======== RECORD SET ========
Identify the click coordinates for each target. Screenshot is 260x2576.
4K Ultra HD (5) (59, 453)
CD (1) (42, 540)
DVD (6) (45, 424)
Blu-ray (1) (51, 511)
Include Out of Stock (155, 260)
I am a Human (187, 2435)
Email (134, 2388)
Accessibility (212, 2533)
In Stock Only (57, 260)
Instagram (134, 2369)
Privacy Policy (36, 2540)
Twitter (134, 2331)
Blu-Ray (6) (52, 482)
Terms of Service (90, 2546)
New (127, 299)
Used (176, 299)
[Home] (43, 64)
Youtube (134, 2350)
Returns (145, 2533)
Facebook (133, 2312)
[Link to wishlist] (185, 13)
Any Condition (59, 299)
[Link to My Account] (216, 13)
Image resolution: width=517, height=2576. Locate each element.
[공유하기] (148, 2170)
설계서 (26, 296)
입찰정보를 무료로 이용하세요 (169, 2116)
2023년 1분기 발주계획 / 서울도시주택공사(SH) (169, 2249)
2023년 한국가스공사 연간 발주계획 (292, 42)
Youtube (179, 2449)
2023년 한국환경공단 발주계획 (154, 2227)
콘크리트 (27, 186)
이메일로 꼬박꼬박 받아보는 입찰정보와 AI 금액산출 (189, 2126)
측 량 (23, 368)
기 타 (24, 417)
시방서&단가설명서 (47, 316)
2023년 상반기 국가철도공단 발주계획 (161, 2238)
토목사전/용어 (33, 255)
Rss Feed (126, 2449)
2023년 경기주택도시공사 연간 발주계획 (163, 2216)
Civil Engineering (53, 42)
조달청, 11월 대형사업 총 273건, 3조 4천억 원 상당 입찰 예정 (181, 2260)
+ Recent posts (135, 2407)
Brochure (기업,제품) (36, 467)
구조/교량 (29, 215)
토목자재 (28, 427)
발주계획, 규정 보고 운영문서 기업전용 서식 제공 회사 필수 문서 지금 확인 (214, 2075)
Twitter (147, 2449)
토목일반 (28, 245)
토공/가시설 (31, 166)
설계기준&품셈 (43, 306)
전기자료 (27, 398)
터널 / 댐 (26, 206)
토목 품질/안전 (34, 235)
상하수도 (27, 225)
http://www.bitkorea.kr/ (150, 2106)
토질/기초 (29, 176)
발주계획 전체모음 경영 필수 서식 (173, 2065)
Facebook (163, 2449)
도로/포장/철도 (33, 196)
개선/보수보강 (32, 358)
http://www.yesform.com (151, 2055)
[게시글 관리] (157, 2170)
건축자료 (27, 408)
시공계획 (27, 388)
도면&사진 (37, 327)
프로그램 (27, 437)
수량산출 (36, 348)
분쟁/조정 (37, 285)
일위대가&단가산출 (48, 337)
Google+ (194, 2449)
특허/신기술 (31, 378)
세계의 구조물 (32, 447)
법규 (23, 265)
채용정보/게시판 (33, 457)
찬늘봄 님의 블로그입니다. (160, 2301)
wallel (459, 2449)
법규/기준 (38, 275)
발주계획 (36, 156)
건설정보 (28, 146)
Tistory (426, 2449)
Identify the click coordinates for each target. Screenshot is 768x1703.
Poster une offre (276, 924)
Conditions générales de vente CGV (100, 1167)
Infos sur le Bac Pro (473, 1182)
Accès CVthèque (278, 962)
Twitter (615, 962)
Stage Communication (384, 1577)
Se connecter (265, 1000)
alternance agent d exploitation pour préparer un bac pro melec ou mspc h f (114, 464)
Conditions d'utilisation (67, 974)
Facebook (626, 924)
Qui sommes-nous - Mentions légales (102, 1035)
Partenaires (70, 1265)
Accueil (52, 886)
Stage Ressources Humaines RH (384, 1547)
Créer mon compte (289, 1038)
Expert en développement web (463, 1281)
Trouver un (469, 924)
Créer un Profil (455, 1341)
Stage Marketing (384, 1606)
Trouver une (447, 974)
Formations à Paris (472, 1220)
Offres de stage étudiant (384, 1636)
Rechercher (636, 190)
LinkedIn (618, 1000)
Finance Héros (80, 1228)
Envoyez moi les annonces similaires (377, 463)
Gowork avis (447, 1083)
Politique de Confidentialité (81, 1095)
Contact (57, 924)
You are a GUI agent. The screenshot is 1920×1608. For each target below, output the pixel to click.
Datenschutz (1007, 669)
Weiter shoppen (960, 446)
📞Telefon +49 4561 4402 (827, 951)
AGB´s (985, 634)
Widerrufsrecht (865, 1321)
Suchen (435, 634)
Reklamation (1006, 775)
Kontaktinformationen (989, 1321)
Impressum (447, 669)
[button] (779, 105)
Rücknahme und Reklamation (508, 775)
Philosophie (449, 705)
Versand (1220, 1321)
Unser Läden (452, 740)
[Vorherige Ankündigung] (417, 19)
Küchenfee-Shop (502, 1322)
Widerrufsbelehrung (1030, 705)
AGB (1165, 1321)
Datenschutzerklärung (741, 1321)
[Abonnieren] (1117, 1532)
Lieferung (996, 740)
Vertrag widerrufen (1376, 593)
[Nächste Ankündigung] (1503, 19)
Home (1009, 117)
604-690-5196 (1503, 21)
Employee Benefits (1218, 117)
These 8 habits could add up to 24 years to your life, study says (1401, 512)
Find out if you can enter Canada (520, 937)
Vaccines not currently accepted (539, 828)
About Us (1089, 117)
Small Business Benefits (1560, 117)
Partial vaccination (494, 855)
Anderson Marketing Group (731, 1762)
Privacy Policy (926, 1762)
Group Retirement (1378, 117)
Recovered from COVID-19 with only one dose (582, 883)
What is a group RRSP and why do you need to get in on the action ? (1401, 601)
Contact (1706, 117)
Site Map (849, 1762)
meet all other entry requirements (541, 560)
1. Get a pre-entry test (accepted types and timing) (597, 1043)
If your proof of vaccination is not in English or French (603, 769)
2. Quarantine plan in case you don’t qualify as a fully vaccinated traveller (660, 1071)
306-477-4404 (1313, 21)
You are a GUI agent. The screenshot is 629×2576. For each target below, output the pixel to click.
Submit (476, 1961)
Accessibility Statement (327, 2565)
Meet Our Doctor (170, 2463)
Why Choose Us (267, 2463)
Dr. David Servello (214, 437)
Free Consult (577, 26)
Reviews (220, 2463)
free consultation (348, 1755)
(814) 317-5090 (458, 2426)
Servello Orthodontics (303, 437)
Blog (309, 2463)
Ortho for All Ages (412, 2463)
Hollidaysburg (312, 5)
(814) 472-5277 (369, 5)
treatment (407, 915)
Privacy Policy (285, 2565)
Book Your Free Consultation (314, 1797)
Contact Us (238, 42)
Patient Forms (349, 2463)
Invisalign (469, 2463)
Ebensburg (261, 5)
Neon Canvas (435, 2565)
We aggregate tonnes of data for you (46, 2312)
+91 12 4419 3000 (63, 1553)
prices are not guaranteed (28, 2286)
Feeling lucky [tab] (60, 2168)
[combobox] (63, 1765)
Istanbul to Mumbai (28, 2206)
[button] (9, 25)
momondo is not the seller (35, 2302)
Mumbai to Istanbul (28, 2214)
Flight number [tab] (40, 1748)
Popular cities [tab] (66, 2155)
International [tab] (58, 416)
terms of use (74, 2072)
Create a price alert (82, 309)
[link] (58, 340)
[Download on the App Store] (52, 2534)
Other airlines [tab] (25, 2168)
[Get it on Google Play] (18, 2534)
========
* **TASK TO CARRY OUT**
Transcribe exactly the lines from the one containing "Istanbul to Mumbai (28, 2206)" through the end of the records, both included, and nothing else.

* **RESPONSE TO THIS EXERCISE**
Istanbul to Mumbai (28, 2206)
[button] (9, 25)
momondo is not the seller (35, 2302)
Mumbai to Istanbul (28, 2214)
Flight number [tab] (40, 1748)
Popular cities [tab] (66, 2155)
International [tab] (58, 416)
terms of use (74, 2072)
Create a price alert (82, 309)
[link] (58, 340)
[Download on the App Store] (52, 2534)
Other airlines [tab] (25, 2168)
[Get it on Google Play] (18, 2534)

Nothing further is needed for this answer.